Gadis berambut perak itu suka bermain masak-masak atau bermain boneka seperti anak kecil pada umumnya, Thalassa juga suka menggambar saat Uta mengajaknya melakukannya dan meminjamkannya krayon atau pensil warna miliknya. Hal-hal yang tidak pernah dia rasakan sebelumnya sebagai anak berusia 5 tahun akhirnya terwujud. Untuk pertama kalinya dia merasa hidupnya normal.

Namun entah ini perasaannya saja atau bukan, tapi perlakuan Uta padanya sedikit aneh. Dia tidak mau protes, sebab gadis itu adalah putri kapten, dan sudah seharusnya Thalassa bersyukur Uta mau mengajaknya bermain serta meminjamkan mainannya.

“Tunggu! Jangan gunakan pakaian yang itu!” Uta tiba-tiba berseru dan mengambil secarik pakaian boneka Barbie yang baru saja diraih oleh Thalassa dari box mainan. “Gunakan yang ini saja. Itu cocok untuk boneka Barbie-mu!” lanjutnya seraya memberikan beberapa carik pakaian lain kepadanya.

Thalassa mengangguk. Tidak berkomentar apa-apa saat dia sadar jika pakaian yang barusan dia ambil terlalu bagus untuk boneka Barbie yang tangannya telah patah dan hilang entah ke mana. Uta bilang, boneka itu adalah boneka Barbie pertamanya saat dia berusia 5 tahun. Sedangkan boneka yang tengah gadis itu pegang adalah barang baru yang dibeli beberapa bulan lalu oleh ayahnya.

“Kau tahu, beruntung aku belum membuangnya. Sehingga kau bisa bermain boneka denganku,” kata Uta seraya menyisir rambut pirang boneka Barbie di tangannya. “Sebab kata Ayah, barang-barang yang sudah rusak sebaiknya harus segera dibuang.”

Thalassa menatap Uta lekat-lekat. Dia jadi teringat dengan ucapan orang-orang di desanya dulu. Tentang dirinya yang hina seperti sampah dan tempat yang pantas baginya hanyalah tempat sampah itu sendiri. Saat Uta mendongak, Thalassa cepat-cepat menunduk dan membetulkan pakaian boneka Barbie yang terlihat sudah usang dan banyak noda spidol di bagian rok gaunnya.

“Ngomong-ngomong Thala, apa benar kau bukan anaknya Paman Benn?” Uta tiba-tiba bertanya. Mereka saling bertatapan. Iris violetnya bertabrakan dengan iris biru lautnya.

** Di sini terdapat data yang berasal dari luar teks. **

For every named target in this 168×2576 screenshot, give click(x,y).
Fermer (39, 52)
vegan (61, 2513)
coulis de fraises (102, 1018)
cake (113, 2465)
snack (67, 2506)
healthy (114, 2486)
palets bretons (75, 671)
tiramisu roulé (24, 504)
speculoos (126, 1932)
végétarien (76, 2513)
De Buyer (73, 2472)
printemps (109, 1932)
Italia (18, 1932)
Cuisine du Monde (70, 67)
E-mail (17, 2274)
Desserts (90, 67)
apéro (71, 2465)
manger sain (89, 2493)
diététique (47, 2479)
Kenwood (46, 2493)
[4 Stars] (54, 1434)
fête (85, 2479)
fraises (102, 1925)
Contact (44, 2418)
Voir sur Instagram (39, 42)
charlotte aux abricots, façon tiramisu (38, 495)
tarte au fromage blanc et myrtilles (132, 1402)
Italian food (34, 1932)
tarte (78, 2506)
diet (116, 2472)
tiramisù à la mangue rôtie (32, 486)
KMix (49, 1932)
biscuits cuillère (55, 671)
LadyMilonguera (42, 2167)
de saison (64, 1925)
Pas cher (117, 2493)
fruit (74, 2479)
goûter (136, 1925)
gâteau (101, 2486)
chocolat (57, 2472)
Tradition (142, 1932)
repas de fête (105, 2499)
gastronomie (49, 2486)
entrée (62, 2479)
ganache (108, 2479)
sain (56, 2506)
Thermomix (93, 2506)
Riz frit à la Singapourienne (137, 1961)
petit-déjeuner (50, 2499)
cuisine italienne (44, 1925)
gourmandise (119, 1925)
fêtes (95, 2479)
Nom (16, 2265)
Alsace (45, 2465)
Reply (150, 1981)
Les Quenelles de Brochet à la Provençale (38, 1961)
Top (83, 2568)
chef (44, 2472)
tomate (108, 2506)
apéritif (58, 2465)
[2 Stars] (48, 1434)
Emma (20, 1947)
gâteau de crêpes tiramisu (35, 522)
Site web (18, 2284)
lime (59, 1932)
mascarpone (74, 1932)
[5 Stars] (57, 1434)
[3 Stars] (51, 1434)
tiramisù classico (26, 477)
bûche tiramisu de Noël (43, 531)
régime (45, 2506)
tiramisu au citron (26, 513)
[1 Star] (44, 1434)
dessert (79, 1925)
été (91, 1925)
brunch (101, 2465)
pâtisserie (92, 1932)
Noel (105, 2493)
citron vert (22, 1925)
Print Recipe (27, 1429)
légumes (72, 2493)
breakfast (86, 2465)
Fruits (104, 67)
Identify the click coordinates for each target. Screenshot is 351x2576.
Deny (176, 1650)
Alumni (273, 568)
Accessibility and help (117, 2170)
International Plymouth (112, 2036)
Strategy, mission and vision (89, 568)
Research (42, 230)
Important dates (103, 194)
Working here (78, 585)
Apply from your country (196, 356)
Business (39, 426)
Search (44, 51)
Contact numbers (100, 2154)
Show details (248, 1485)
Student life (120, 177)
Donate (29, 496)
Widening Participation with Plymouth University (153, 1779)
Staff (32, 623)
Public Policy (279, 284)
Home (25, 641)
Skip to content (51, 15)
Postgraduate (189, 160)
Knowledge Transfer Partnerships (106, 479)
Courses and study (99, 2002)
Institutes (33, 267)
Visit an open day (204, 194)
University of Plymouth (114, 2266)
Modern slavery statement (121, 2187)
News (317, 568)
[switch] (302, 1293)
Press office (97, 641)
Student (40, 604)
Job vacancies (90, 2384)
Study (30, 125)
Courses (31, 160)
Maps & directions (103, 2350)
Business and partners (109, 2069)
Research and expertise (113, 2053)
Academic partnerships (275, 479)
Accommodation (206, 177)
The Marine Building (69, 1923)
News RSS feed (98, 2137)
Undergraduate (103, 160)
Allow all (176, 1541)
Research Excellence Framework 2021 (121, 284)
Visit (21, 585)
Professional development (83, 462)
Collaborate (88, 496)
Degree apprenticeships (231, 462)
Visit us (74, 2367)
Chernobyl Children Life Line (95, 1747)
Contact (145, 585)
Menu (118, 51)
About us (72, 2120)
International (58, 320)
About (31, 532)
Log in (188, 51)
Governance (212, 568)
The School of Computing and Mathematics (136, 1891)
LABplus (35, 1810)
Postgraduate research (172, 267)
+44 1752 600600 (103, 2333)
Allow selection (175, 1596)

“Bu—bukan. Dia bukan ayahku.”

“Lalu siapa orang tuamu? Kenapa mereka membiarkan Paman membawamu?” tanya Uta sekali lagi.

Thalassa meremas lututnya. Dengan hati-hati dia menjawab, “Ibuku sudah meninggal sejak aku berusia 3 tahun. Lalu ayahku ... Aku tidak terlalu mengingatnya, tapi kata Ibu dia seorang pedagang kain sutra. Ayah tidak pernah kembali lagi karena hanyut bersama kapalnya dan tidak ada satupun orang yang selamat.”

Uta mengedipkan matanya. Dia sedikit menyesal telah bertanya. “Kau sedih? Bagaimana rasanya tidak memiliki orang tua?” tanyanya.

Remasan di lututnya merenggang. Thalassa menatap Uta datar. Dia tidak menyangka akan mendapatkan pernyataan yang sulit seperti ini. Lebih sulit ketimbang ditanya apa tulisan komposisi makanan yang ada di balik kemasan.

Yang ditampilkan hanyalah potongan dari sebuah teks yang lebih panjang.